[Records drawn from a dataset]
========================
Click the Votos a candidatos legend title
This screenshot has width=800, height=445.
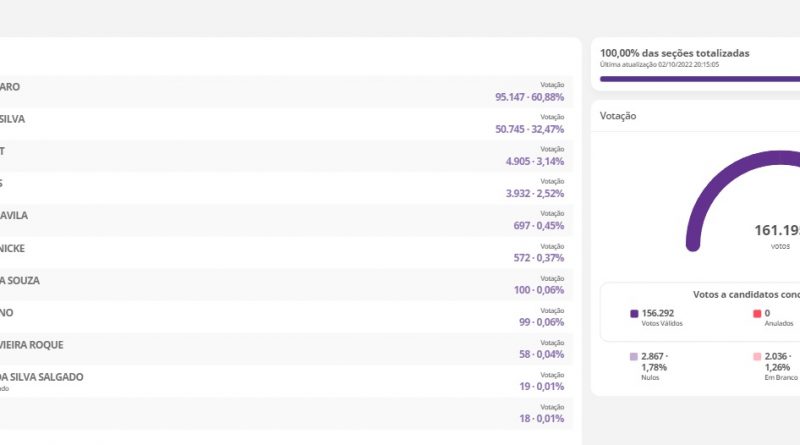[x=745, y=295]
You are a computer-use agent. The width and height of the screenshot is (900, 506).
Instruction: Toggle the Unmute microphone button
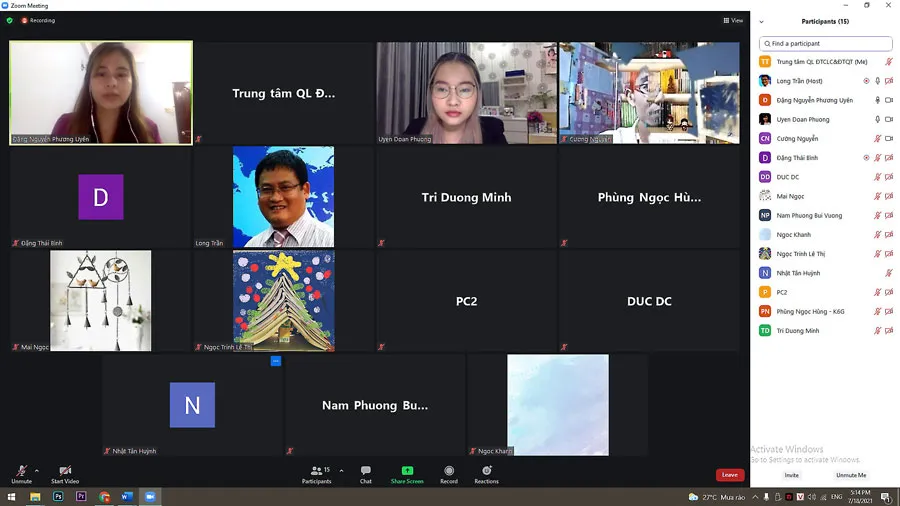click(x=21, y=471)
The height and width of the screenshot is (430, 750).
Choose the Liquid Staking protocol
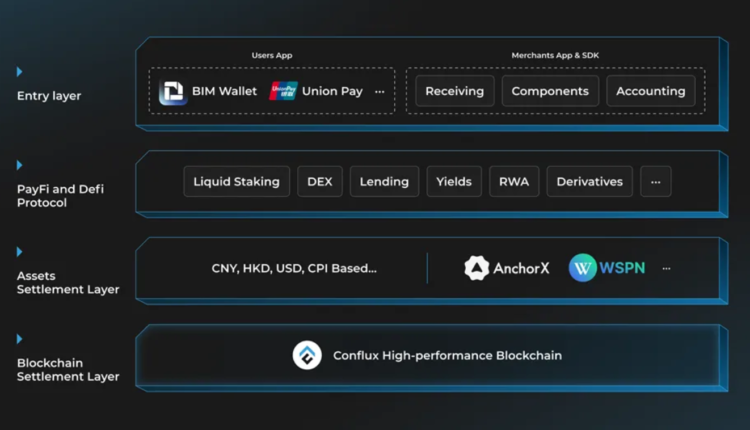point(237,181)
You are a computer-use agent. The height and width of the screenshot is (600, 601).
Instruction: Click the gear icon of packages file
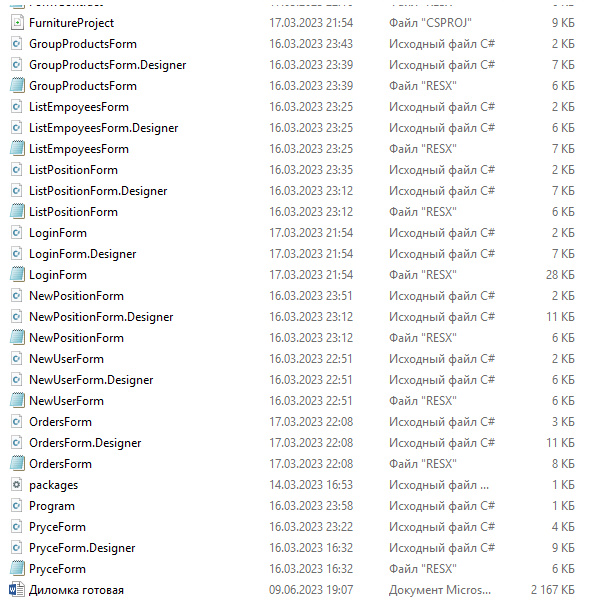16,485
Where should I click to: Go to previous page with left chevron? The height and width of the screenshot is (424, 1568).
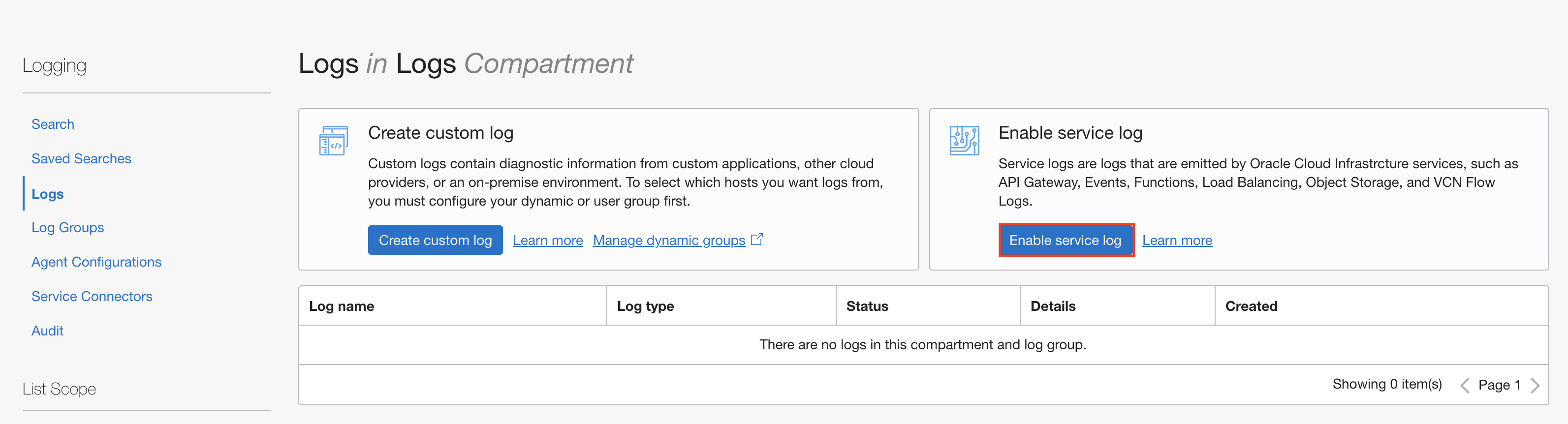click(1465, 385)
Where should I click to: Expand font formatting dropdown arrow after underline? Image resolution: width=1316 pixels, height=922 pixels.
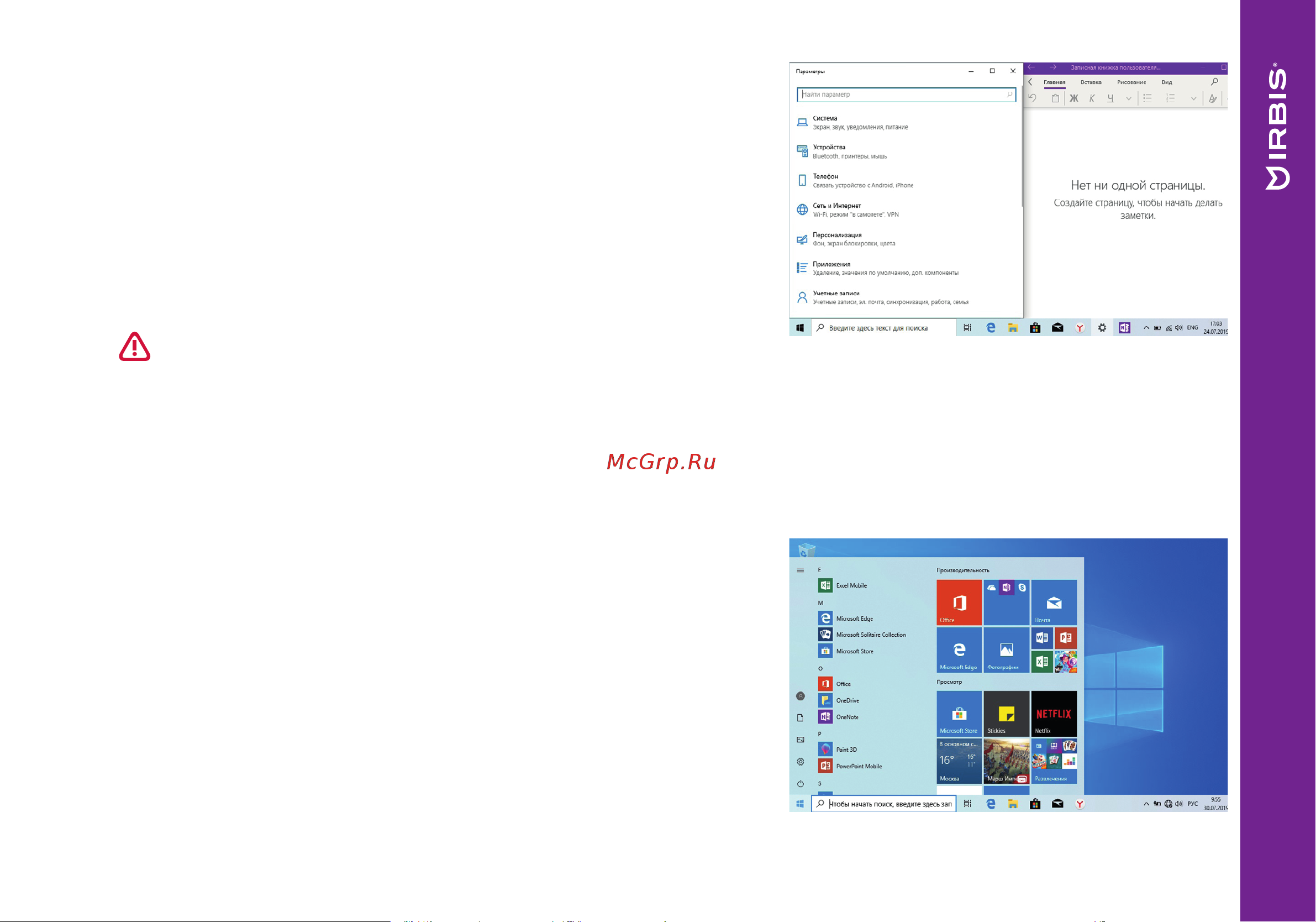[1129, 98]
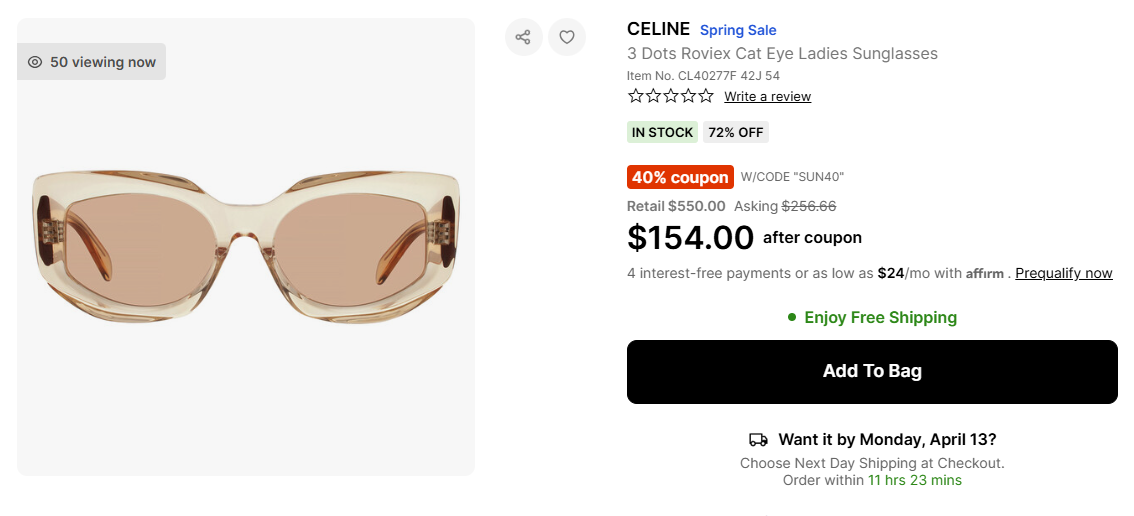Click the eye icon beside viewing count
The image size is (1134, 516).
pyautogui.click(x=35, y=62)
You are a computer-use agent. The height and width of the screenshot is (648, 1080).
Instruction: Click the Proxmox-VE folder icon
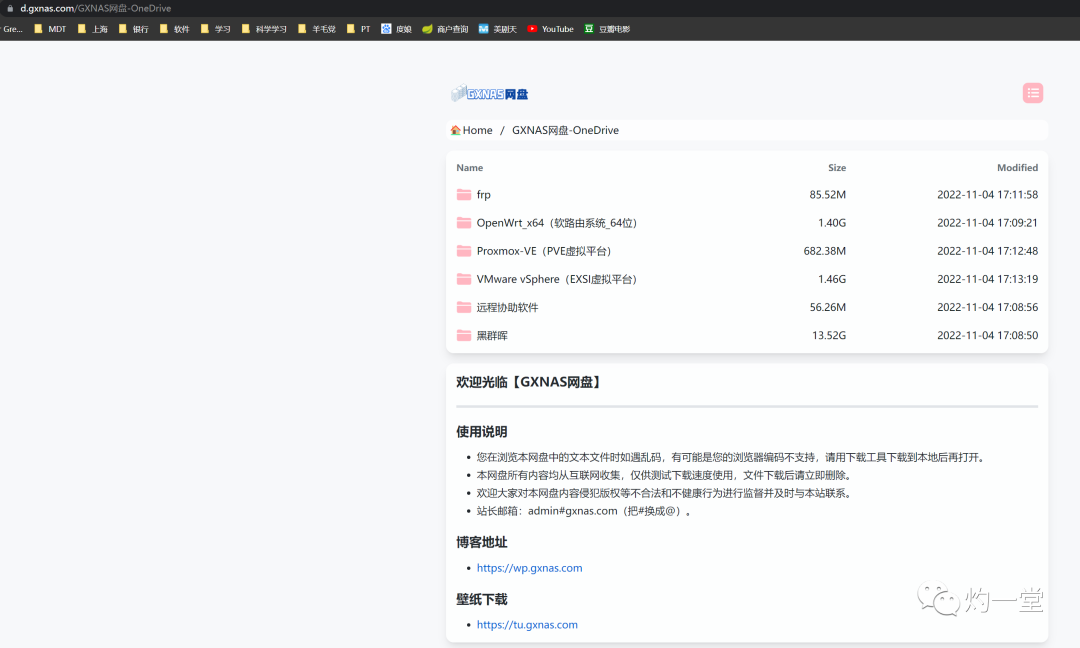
========================
[Try it]
Return only the lines of the records in which the string "computer" appears.

[Solution]
You are a computer-use agent. The width and height of the screenshot is (900, 506).
You are a computer-use agent. The height and width of the screenshot is (600, 601).
You are a computer-use agent. The height and width of the screenshot is (648, 1080).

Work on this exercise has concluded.